The Volokh Conspiracy
Mostly law professors | Sometimes contrarian | Often libertarian | Always independent
Formally, at least, there were no Establishment Clause cases on the Court's docket this past term. But in three cases involving Free Exercise and Free Speech claims, the Court effected a revolution in Establishment Clause jurisprudence. The facts of the cases are very different, but they all involve a common thread.
First, in Shurtleff v. Boston, the city refused to fly a flag with a cross to avoid a potential Establishment Clause violation. Second, in Carson v. Makin, Maine excluded religious schools from its tuition policy to avoid a potential Establishment Clause violation. Third, in Kennedy v. Bremerton School District, the coach was disciplined to avoid a potential Establishment Clause violation. In each case, the government restricted the rights of free exercise and/or free speech to prevent an entanglement between church and state. Call it the Lemon defense.

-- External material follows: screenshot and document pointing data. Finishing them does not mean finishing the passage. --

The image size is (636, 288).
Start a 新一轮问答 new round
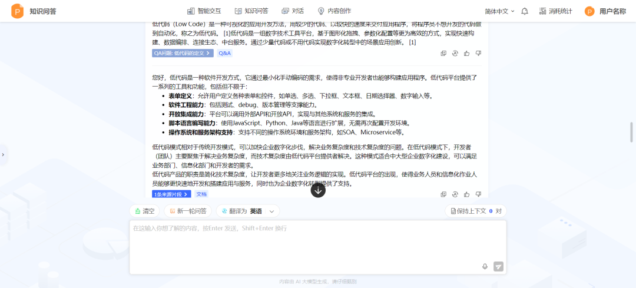pyautogui.click(x=188, y=211)
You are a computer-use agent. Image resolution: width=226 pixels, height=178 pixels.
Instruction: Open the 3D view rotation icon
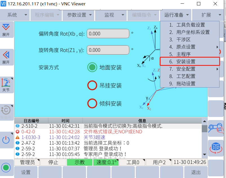(x=216, y=148)
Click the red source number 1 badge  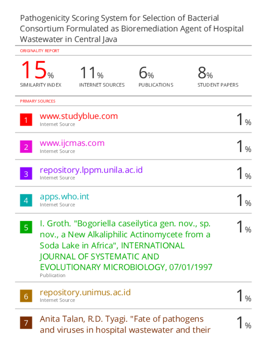pyautogui.click(x=26, y=120)
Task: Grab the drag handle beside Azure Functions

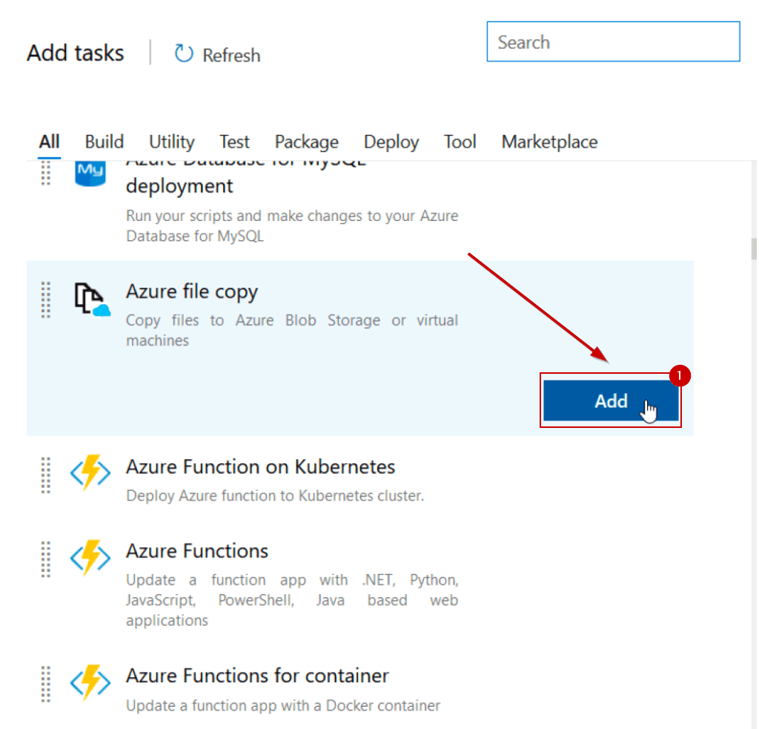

In each of the three cases, the Supreme Court emphatically rejected the Lemon defense. In Shurtleff, raising the flag would not have violated the Establishment Clause. In Carson, providing funding for the religious schools would not have violated the Establishment Clause. In Kennedy, allowing the coach to pray at the 50-yard line would not have violated the Establishment Clause. Therefore, fears of entanglement would not justify infringements of speech and exercise rights.
Going forward, the government can no longer say, "Lemon made me do it." Or, as Justice Gorsuch put it, the fears about "phantom constitutional violations" will not suffice.

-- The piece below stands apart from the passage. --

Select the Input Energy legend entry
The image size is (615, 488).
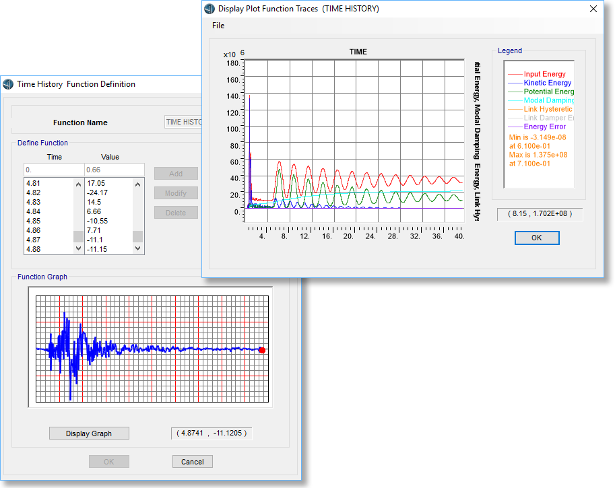[544, 74]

In truth, there is no conflict between the constitutional commands before us. There is only the "mere shadow" of a conflict, a false choice premised on a misconstruction of the Establishment Clause. Schempp (Goldberg, J., concurring). And in no world may a government entity's concerns about phantom constitutional violations justify actual violations of an individual's First Amendment rights
Justice Breyer's dissent in Carson laments the elimination of the so-called "play in the joints" framework.
I have also previously explained why I believe that a "rigid, bright-line" approach to the Religion Clauses—an approach without any leeway or "play in the joints"—will too often work against the Clauses' underlying purposes.
And Sotomayor laments that not much is left of the doctrine:
Second, the consequences of the Court's rapid transformation of the Religion Clauses must not be understated. From a doctrinal perspective, the Court's failure to apply the play-in-the-joints principle here, leaves one to wonder what, if anything, is left of it.
As I read Shurtleff, Carson, and Kennedy, the Court has snapped the "play in the joints" doctrine. Locke v. Davey is abrogated. And, combined with the quasi-overruling of Lemon, the government can no longer use the Establishment Clause as a prophylactic. The state will have to err on the side of allowing more religion into the public square to avoid violating speech and exercise rights.
Four years ago, the Court could not muster this sort of change in American Legion. But Red Flag June has brought a revolution to Establishment Clause jurisprudence, in three cases that did not actually raise Establishment Clause claims.